In a sea of sameness, two dare to be different

In a world where individuals strive for acceptance and achieve it by blending in with the crowd, two students dare to be different: juniors Xolani Harrison and Robby Sollie.

Many teens today are more concerned with how many likes their Instagram post gets than anything else. Girls look up to the tall, thin, flawless supermodels that grace most magazine covers. Boys look up to the bodybuilding, handsome heroes in Hollywood movies that always seem to get “the girl.”

One thing has gone missing in all this need for acceptance: uniqueness.

Since the very beginning, humans have lived together in small groups and have since felt the need to be accepted by the group they associate with. For teens in particular, social acceptance and belonging in society is fundamental to humans. So, what causes people like Harrison and Sollie to want to stand out in a crowd?

“I like to dye [my hair] bold colors and patterns because I consider it an art and a way to express myself,” Harrison said. “I have a personality that usually gets along with others. That’s hard to really find.”

Harrison’s bright hair is a striking contrast to her darker skin and causes people to notice her in a crowd despite her short stature.

In middle school, Harrison said that she was bullied for being different, especially for dressing like a punk pop icon and dying her hair in the most extravagant, neon colors—which currently is two different shades of green. Harrison said the bullying caused her to feel very insecure about herself because she “wasn’t normal” and didn’t fit in with all the other “normal” people.

Those who know Harrison says she has a personality that is hard not to like; she is considerate and empathetic in every sense of the term and her delightful, altruistic, and endearing personality clashes with her bold, harsh sense of style and hair color.

She said that she has to fake her confidence now to, hopefully, gain it later.

“Not everyone is going to love you or what you do, so do it for yourself and not others,” Harrison said. “When it comes down to it, it’s your life and no one should have a say in how you live it except you. Life is too short to be normal.”

Sollie, on the other hand, has a very different opinion about social acceptance and uniqueness—both his own and others.

“I make choices that are different from a lot of other people,” Sollie said. “I tend to be more respectful.”

Because of his tall stature, Sollie has a gangling physique. In a crowd of newly tanned individuals, it’s hard not to notice his blonde hair and fair skin, especially when it is paired along with his lankiness.
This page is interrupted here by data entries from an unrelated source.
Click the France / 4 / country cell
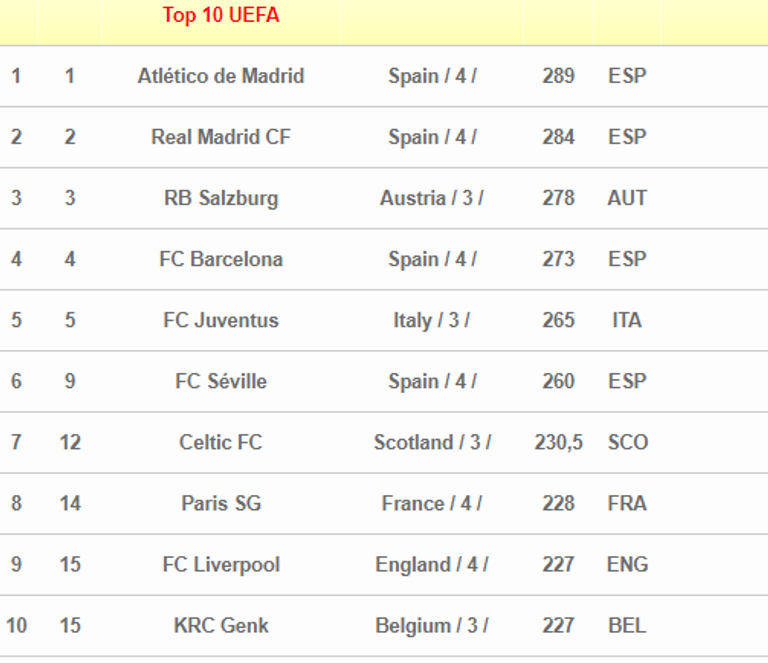The height and width of the screenshot is (663, 768). point(432,503)
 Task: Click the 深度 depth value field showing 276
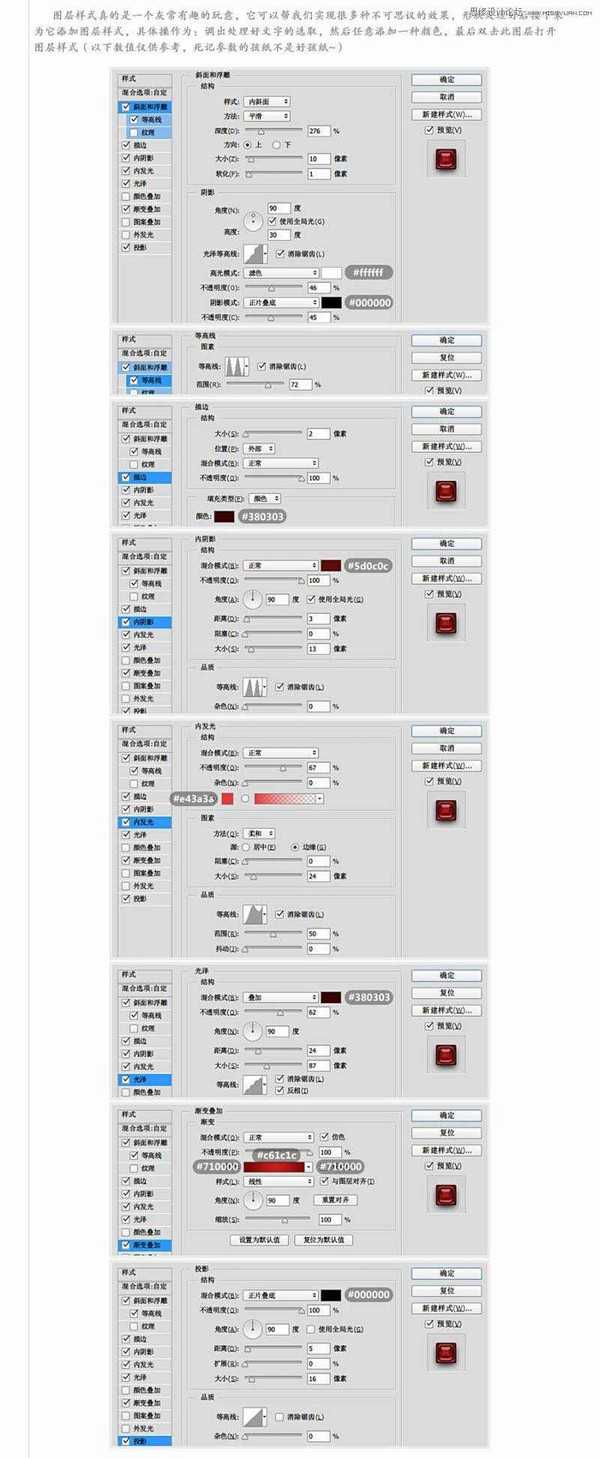318,131
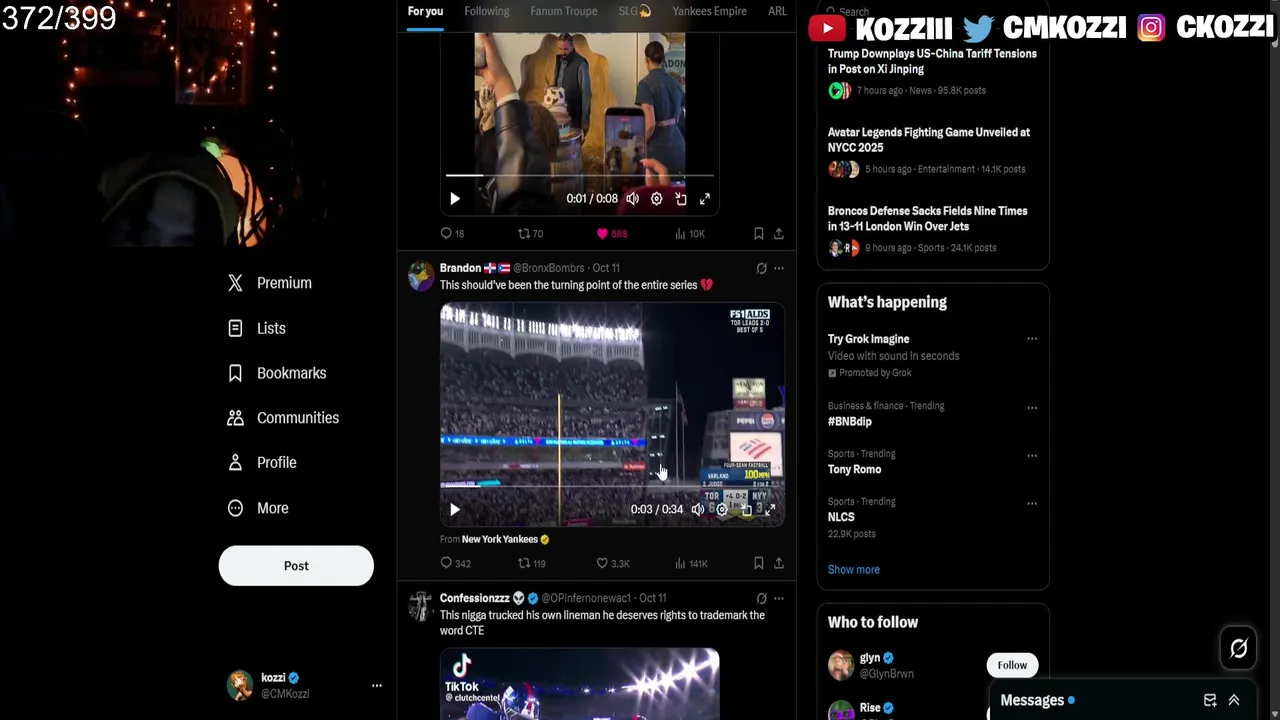Open Show more under What's happening
Image resolution: width=1280 pixels, height=720 pixels.
[854, 569]
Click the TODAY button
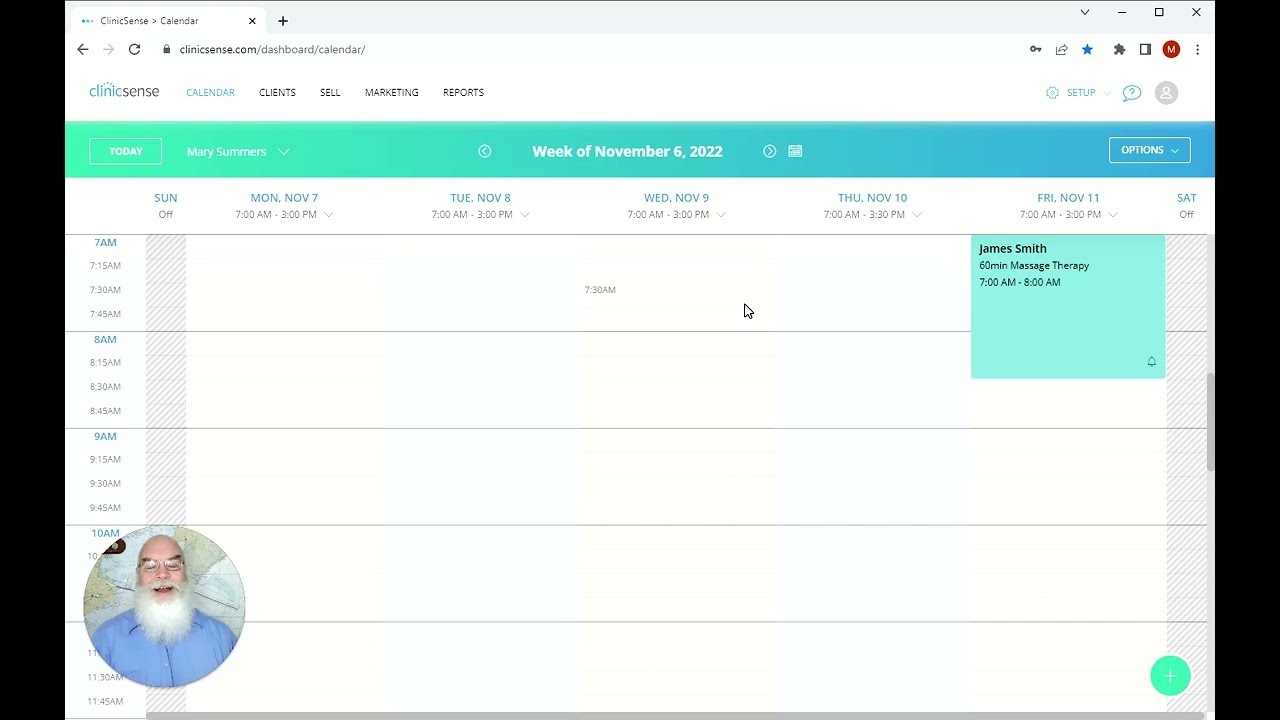1280x720 pixels. click(x=125, y=151)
He would be described by others as having a nerdy personality; he carries a dictionary in his pocket almost all the time, has a rare appreciation for academics, and loves to read, especially books in the fiction genre.
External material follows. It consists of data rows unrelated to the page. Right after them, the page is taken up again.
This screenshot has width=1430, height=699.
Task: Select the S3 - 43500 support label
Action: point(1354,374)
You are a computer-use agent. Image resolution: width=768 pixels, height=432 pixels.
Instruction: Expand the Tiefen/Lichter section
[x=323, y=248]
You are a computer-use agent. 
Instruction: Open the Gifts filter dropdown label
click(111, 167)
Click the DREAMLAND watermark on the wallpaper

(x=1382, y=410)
Sollie said that he has a lot of confidence in himself simply because it makes life a lot easier if he doesn’t have to worry about what he looks like or what others think about how he looks.
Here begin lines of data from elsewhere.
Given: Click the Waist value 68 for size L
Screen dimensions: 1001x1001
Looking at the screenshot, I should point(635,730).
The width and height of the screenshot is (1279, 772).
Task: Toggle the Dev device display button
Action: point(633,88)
Most notable is his love for works of fiction, such as J. R. R. Tolkien’s many books about Middle Earth, which are prevalent in his writing style and overall demeanor. Sollie enjoys debating with and discussing all forms of art, from fiction to nonfiction and all of the genres in between. He says he is comfortable with both himself and the things he is most passionate about.

“I think if you’re too afraid to stick out in a crowd then you don’t want to be unique enough,” Sollie said.